Employers are reinventing their wellness programs into comprehensive health and productivity (H&P) programs for a very good reason improved profits. A recent study conducted by Watson Wyatt Worldwide of 355 human resources and health benefits managers at U.S. organizations with at least 1,000 employees reveals that the companies with the most effective H&P programs acheived 20 percent more revenue per employee, 16.1 percent higher market value and 57 percent higher shareholder returns.
“Companies are embracing the progress that has been made in the health and productivity space,” says Caty Furco, office practice leader, Group and Health Care, for Watson Wyatt Worldwide, San Francisco. “Companies with effective H&P programs outperform other companies. Organizations that understand the linkage between effective programs and their company’s performance are ahead of the game. We are in an era that can have a positive impact on both business and employees, and that’s exciting.”
Smart Business spoke with Furco about what constitutes an effective H&P program.
What is the current thinking regarding H&P programs?
Global competition and pressure for greater efficiency are causing employers to seek new ways to help manage benefit costs and increase worker output Increasingly, companies are looking at the health of their workers as the new growth engine to stave off health care inflation and keep employees on the job and productive.
In addition to stronger revenue per employee, companies that have a strong H&P program were more effective at managing direct benefit costs. The philosophy behind the new H&P programs is that companies need to appeal to their entire range of employees in order to drive employee engagement toward improved health and productivity.
What drives employee engagement toward health and improved productivity?

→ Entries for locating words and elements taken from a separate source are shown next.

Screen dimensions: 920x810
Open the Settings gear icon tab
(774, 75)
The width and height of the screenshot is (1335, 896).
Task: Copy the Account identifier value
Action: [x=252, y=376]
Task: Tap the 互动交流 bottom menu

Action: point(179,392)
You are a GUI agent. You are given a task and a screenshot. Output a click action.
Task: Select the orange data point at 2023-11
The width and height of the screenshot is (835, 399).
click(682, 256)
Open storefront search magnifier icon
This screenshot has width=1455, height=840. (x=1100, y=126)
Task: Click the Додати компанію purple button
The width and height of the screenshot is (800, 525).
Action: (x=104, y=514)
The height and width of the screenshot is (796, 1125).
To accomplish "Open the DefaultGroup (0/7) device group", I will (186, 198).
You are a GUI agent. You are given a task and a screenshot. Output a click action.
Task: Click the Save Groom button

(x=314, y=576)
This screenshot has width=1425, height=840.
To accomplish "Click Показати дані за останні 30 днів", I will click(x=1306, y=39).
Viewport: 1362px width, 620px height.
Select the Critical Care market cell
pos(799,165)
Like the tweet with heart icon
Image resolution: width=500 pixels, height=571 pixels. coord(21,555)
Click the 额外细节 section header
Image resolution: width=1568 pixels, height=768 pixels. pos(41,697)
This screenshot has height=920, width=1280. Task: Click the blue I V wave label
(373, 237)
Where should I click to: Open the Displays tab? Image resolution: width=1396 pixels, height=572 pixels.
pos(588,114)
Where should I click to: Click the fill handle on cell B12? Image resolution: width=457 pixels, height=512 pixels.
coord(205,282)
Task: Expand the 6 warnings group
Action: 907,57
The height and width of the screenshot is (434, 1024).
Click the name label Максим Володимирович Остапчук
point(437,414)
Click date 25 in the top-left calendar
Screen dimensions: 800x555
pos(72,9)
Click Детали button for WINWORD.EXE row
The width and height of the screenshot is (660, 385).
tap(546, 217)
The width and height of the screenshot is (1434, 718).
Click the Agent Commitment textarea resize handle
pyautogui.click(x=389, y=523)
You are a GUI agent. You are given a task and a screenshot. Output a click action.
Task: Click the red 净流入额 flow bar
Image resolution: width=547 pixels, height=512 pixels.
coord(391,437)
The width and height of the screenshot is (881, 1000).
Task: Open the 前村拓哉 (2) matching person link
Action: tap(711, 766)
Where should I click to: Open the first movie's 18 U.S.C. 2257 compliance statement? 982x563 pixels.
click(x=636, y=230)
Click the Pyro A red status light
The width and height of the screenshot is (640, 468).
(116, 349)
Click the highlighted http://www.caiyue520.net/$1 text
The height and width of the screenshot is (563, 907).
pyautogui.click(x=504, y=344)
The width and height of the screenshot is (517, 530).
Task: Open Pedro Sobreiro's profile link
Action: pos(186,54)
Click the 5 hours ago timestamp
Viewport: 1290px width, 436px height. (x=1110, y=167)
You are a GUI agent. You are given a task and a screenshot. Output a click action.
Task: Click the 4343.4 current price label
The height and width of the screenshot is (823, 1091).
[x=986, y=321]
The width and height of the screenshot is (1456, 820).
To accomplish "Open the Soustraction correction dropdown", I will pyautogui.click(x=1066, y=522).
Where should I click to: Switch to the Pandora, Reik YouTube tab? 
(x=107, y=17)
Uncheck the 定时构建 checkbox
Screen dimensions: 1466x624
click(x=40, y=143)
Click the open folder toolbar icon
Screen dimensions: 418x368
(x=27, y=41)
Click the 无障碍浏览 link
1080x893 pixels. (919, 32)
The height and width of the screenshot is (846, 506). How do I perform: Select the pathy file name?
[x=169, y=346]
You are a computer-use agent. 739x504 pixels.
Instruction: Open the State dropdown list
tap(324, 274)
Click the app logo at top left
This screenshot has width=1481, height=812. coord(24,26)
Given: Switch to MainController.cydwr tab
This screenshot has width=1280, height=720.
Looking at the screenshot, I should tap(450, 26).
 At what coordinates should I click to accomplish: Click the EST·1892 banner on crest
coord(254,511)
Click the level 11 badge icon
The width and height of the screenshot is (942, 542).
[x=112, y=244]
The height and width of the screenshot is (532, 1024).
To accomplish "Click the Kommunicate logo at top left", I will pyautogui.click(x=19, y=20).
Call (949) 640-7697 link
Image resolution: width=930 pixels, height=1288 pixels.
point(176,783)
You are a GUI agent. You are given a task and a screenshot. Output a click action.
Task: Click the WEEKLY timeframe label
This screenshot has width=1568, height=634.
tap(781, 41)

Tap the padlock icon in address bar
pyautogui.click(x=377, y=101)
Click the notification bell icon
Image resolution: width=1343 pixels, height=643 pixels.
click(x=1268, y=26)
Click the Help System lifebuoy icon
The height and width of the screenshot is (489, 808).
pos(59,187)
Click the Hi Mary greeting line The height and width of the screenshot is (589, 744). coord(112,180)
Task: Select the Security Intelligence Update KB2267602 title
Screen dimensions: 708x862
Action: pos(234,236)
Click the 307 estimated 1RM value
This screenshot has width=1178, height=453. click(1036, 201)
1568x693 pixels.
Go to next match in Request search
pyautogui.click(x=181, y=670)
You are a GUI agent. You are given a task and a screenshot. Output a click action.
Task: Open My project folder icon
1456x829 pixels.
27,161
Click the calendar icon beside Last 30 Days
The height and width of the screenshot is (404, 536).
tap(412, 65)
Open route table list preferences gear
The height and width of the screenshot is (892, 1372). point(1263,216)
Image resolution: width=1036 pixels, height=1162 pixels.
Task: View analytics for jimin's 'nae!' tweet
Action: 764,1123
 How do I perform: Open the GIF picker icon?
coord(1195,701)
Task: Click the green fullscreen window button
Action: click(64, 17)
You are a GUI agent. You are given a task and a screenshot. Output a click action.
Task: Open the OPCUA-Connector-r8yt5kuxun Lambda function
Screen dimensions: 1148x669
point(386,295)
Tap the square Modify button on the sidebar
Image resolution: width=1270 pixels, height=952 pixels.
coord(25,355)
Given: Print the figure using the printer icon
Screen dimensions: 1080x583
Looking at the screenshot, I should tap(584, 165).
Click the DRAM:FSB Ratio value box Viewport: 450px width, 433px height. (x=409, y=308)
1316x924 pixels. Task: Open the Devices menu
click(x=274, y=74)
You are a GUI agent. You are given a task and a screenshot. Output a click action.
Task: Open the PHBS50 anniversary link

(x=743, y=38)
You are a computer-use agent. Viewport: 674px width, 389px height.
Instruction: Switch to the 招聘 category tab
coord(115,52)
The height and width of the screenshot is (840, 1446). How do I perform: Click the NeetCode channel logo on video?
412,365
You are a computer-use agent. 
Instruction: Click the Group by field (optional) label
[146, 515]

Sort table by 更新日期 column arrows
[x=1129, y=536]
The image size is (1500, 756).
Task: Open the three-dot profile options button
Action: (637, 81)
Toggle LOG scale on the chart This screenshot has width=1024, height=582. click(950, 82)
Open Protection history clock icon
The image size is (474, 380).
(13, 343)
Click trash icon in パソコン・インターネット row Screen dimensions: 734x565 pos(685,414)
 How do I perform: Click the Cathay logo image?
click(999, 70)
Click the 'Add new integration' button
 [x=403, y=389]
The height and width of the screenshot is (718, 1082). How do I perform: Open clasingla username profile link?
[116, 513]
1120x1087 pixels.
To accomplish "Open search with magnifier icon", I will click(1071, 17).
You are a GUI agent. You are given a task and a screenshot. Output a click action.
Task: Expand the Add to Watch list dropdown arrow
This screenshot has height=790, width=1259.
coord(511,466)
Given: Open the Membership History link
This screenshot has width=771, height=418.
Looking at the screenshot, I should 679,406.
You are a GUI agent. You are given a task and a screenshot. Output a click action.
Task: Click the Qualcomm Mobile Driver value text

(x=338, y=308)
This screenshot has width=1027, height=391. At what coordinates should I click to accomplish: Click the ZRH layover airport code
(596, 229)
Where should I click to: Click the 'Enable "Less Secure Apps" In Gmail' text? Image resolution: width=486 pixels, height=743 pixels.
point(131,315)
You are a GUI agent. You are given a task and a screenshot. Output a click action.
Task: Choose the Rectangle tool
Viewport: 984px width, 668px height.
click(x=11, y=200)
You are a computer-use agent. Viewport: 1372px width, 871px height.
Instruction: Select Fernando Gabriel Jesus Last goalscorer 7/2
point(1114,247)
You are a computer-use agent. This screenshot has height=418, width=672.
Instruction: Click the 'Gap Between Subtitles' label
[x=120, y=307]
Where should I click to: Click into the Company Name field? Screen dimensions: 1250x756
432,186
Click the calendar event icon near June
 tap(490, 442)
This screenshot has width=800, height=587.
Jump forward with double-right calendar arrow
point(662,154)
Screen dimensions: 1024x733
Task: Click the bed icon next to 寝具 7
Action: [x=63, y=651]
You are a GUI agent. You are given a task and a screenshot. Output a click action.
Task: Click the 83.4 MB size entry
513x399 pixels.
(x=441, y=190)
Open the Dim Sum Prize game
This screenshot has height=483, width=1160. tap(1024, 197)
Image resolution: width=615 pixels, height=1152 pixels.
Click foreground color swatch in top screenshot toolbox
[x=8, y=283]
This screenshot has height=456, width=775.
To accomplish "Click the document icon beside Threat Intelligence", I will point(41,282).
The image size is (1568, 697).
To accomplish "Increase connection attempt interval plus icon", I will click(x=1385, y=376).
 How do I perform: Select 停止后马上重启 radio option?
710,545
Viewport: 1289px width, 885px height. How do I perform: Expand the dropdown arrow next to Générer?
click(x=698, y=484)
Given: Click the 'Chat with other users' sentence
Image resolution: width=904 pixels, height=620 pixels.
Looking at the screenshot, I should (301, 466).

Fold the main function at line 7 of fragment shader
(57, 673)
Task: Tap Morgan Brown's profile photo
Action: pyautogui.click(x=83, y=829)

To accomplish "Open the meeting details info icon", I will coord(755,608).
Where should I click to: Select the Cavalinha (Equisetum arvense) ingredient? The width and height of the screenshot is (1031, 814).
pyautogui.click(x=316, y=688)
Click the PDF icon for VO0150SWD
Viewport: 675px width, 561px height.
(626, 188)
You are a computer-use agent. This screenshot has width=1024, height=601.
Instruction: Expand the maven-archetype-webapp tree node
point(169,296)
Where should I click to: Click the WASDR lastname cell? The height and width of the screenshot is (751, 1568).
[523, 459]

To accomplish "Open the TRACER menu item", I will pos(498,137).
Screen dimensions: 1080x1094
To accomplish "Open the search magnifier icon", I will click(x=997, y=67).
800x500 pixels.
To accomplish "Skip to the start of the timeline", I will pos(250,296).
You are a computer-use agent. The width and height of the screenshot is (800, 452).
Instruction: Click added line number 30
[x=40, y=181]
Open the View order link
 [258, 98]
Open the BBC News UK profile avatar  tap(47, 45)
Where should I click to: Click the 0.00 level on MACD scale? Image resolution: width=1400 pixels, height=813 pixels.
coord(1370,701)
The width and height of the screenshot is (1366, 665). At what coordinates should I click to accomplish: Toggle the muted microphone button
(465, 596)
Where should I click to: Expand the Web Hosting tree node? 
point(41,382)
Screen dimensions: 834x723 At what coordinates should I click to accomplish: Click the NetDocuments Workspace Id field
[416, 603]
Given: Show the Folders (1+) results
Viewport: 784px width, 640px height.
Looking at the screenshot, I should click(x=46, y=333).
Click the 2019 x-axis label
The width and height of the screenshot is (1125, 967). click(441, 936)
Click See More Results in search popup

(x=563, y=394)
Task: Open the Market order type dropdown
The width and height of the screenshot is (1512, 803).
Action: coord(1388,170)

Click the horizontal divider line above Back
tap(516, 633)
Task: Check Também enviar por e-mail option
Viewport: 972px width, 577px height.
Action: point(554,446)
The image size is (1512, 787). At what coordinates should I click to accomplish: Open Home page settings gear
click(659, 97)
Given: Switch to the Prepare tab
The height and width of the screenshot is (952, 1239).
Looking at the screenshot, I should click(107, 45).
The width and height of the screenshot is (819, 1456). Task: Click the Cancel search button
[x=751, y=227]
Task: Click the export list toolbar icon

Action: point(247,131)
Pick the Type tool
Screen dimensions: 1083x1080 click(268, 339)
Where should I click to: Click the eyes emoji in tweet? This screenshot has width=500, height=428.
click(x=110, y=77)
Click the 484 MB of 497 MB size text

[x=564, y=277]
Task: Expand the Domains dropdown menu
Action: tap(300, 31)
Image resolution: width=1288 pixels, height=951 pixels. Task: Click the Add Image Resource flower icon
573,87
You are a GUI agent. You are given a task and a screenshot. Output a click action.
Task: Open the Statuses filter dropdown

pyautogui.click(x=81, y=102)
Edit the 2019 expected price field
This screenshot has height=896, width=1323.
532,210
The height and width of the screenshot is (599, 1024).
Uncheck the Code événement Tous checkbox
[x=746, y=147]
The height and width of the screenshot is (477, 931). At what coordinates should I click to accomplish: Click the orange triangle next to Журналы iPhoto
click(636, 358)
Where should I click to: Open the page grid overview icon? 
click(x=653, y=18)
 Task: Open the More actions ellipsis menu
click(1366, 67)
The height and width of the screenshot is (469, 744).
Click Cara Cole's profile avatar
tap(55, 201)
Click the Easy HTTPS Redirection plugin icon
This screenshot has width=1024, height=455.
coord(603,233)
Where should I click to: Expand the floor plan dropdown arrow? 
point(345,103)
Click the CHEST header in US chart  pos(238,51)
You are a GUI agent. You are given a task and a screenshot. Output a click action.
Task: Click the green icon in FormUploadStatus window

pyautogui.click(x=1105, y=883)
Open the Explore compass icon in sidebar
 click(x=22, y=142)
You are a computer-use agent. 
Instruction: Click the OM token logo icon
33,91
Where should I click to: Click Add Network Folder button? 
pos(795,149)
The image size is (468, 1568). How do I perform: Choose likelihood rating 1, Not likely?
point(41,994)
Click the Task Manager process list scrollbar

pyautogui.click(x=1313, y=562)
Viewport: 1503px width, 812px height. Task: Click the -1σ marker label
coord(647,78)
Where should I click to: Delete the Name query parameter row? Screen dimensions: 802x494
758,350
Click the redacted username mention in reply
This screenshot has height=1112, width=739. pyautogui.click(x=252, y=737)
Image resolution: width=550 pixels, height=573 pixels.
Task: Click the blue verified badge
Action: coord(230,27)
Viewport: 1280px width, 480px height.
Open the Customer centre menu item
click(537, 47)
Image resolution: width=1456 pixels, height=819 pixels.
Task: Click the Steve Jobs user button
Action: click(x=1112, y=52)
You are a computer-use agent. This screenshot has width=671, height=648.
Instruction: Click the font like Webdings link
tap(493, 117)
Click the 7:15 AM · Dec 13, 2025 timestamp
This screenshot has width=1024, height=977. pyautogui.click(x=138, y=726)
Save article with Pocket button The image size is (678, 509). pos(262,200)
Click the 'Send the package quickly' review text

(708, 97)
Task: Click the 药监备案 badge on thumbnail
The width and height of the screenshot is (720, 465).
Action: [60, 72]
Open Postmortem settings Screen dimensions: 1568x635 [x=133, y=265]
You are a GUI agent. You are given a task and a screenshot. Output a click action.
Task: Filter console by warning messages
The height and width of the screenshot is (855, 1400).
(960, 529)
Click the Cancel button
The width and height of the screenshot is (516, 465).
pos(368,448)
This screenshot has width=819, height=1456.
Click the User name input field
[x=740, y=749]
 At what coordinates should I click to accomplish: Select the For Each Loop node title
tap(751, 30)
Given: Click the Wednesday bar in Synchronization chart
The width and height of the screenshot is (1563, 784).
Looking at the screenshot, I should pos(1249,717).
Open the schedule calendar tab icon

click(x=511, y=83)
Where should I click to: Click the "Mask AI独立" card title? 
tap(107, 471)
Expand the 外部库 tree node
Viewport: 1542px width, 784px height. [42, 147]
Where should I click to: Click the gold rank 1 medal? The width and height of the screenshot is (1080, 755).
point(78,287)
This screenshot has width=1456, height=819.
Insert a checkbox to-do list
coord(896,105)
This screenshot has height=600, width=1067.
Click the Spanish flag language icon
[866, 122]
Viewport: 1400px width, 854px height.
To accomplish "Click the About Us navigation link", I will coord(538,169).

A traditional siloed approach toward employee health and productivity is out; a holistic approach is in. What this means is that employee programs that support stress reduction, a healthy work environment, support for time off, management of chronic conditions, health education, on-the-job safety, health insurance and disability coverage are no longer viewed separately they are combined and integrated into a single approach. Employees’ life experiences are not segmented, so benefits should be approached in a way that can provide the right services across the entire benefit and workplace continuum. A single access point makes it easier for employees to use the program. Creating incentives that inspire excitement and employee adoption rates are also part of the holistic approach. An integrated approach also gives the company a single data repository, so it can use the information to refine its offerings and construct effective employee incentive programs. A lack of actionable data was one of the barriers to H&P effectiveness as cited in our study, so a single data repository is a plus.
What constitutes an effective H&P program framework?
An effective H&P strategy goes beyond simply adding more programs; it integrates prevention (at home and work), manages health and provides incentives for behavioral change. Our survey identifies that the top three elements for an effective H&P framework include: employee engagement driven through the use of incentives and communication; appropriate programs, including the use of technology; and a way to measure and continuously improve the results.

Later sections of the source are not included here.